Fig. 1. Random-walk model for target recognition by Cascade.

a Target recognition starts with PAM binding (i) followed by R-loop priming adjacent to the PAM. The R-loop can expand in a reversible random-walk like fashion towards the PAM distal end of the target (ii). After reaching the PAM distal end (iii), a conformational change is induced that locks the R-loop in a stable conformation and enables Cas3 recruitment and cleavage of the DNA (iv). b Simplified one-dimensional free energy landscapes for R-loop formation. Local energy states are the unbound state ($U$), the R-loop states of different length and the locked full R-loop ($F$).
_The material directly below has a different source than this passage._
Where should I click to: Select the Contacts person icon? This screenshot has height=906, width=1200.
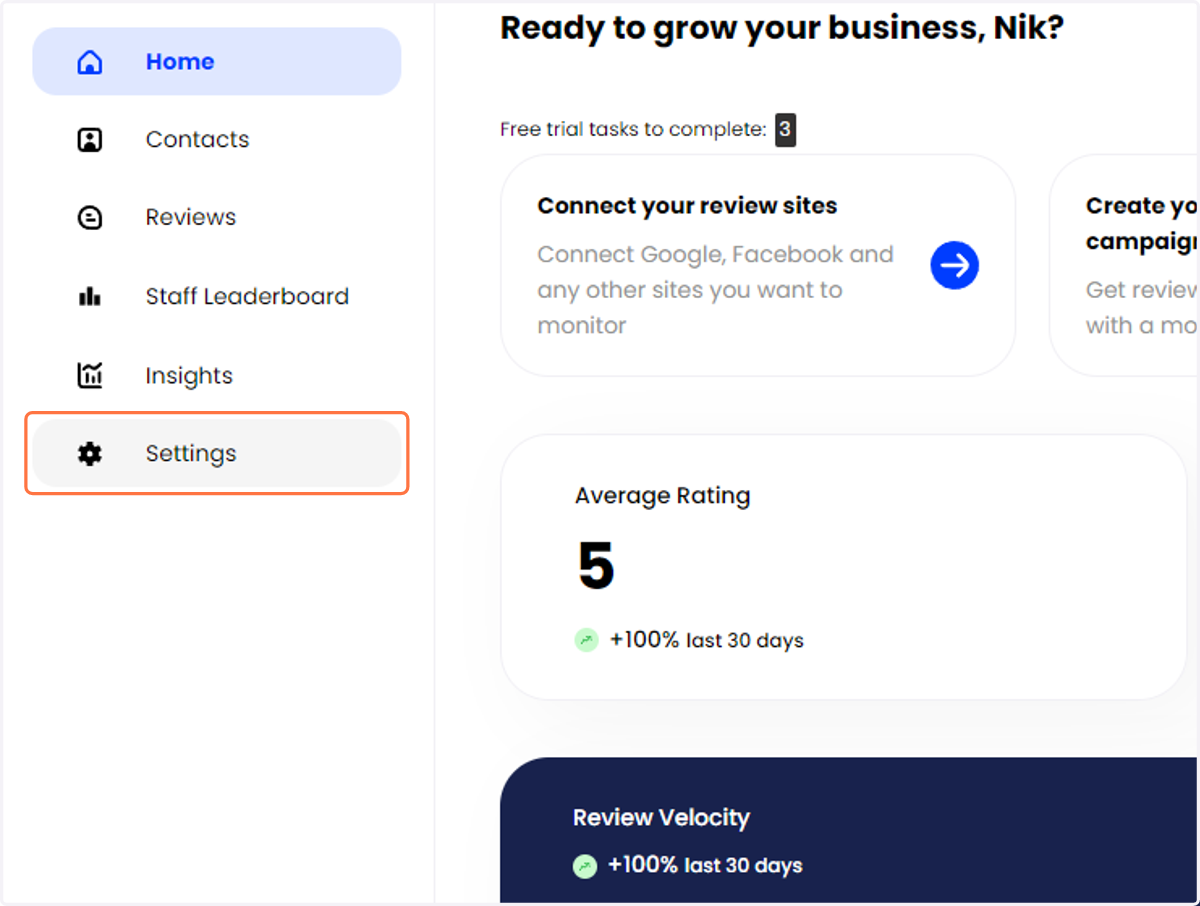(x=90, y=140)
R-loop expansion and shrinkage occurs in successive forward or backward steps to either adjacent state. Shown free energy landscapes correspond to R-loop formation without an energy bias (top), with a negative bias as expected for negative supercoiling or due to favorable molecular interactions (middle) and with a mismatch at position 14, which introduces a local energy barrier (bottom). In the latter case an additional dynamic intermediate R-loop state ($I$) is introduced. c Real-time detection of the R-loop dynamics on negatively supercoiled DNA using magnetic tweezers. R-loop expansion progressively absorbs part of the introduced supercoiling, which results in a DNA length increase. d R-loop formation on a fully matching target is seen as a single abrupt DNA length increase corresponding to the transition from the unbound to the full-R-loop state. e R-loop formation on a target with a single internal C:C mismatch at position 17 occurs via additional transitions to and from the unstable intermediate state until the full locked R-loop is formed.